There is a wide variety of life insurance products that exist in the Indian market. A few of them are:

1. TERM INSURANCE PLANS

Term life insurance policies are those that can be purchased for a fixed period of time. These policies do not have a cash value, and are thus, relatively cheap in comparison with other kinds of life insurance policies. However, the policy will only turn out beneficial in case the policyholder dies during the policy term. Most of the prominent life insurance companies in India offer term life insurance policies for terms such as 10 or 20 or 30 years, and the most attractive feature about these policies is that they come with a built-in option that allows the policyholder to convert them into permanent life insurance policies.

2. ENDOWMENT POLICY

These policies are somewhat similar to the traditional term-life insurance policies as they pay out a lump sum amount to the beneficiary or nominee in case of the death of the policyholder. However, endowment plans also have an extra clause that mentions that the policyholder will receive a lump-sum amount in case he / she survives until the date of maturity.
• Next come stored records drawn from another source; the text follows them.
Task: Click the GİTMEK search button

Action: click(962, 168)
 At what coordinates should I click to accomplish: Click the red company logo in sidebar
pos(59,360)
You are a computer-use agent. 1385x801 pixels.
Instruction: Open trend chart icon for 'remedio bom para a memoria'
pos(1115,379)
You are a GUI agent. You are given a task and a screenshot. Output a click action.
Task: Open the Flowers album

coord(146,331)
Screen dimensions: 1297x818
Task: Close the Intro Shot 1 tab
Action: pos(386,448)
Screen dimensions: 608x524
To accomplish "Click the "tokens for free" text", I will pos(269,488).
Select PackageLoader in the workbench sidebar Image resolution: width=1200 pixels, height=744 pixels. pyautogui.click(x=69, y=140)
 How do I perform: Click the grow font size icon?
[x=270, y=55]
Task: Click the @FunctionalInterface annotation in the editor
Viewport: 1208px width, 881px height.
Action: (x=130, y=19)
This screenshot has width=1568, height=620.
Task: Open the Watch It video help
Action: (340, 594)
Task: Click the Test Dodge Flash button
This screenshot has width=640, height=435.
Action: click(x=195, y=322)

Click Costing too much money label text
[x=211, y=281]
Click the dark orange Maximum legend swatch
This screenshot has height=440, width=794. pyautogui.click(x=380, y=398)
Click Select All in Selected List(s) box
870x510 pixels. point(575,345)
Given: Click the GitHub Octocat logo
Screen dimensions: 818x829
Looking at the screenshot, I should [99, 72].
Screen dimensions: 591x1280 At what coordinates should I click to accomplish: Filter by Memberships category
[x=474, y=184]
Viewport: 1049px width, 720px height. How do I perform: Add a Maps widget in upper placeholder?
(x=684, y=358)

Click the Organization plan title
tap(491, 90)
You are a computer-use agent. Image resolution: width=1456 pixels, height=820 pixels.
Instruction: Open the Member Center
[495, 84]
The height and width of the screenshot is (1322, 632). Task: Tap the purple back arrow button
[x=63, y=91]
3. UNIT LINKED INSURANCE PLANS (ULIPs)

ULIPs, are insurance policies that provide you the opportunity to create wealth, in addition to offering the security of life cover. The premium payments made towards an ULIP are split and a part of it is sent toward the life cover of the policyholder while the remainder is dedicated to a large pool of money. This large pool of money, also known as Fund, is then invested in debt, equity, or both, and the returns of investment will be determined by how well the fund that you have chosen performs.

4. MONEY BACK POLICY

Money back insurance policies, as the name might suggest, are those that pay out a lump sum amount to the beneficiary or nominee of a policyholder in case of the untimely death of the policyholder. The maturity benefits offered by money back insurance policies will be in the shape of many different guaranteed “survival benefits” that are allotted proportionately throughout the policy. Simply put, a money back insurance plan is just an endowment policy that comes offers the benefit of regular liquidity.

5. WHOLE LIFE POLICY

Ordinary life, or straight life insurance plans as they are also called, whole life insurance policies are those whose terms and conditions remain unchanged for the entirety of the policy term provided that the policyholder makes the required premium payments.

A specific predetermined amount will be paid to the beneficiary or nominee in case of the untimely death of the policyholder while the policy term is in progress. The policyholder, however, has the freedom to borrow money against a whole life insurance policy, or withdraw the policy at any time. Since whole life insurance policies have a maturity age of 100 years, the policyholder will receive the maturity benefits in the form of a matured endowment if he / she is alive on the date of maturity.

6. A 6. ANNUITY/PENSION PLANS

Annuity Life Insurance Policies are long-term contracts that can be purchased from insurance providers. Annuities are designed in a manner such that they help in accumulating assets with a view to collecting income for retirement. However, they do have their limitations. In case of early withdrawals, customers will have to pay penalties and the earnings under annuities are taxable in the same manner as ordinary income.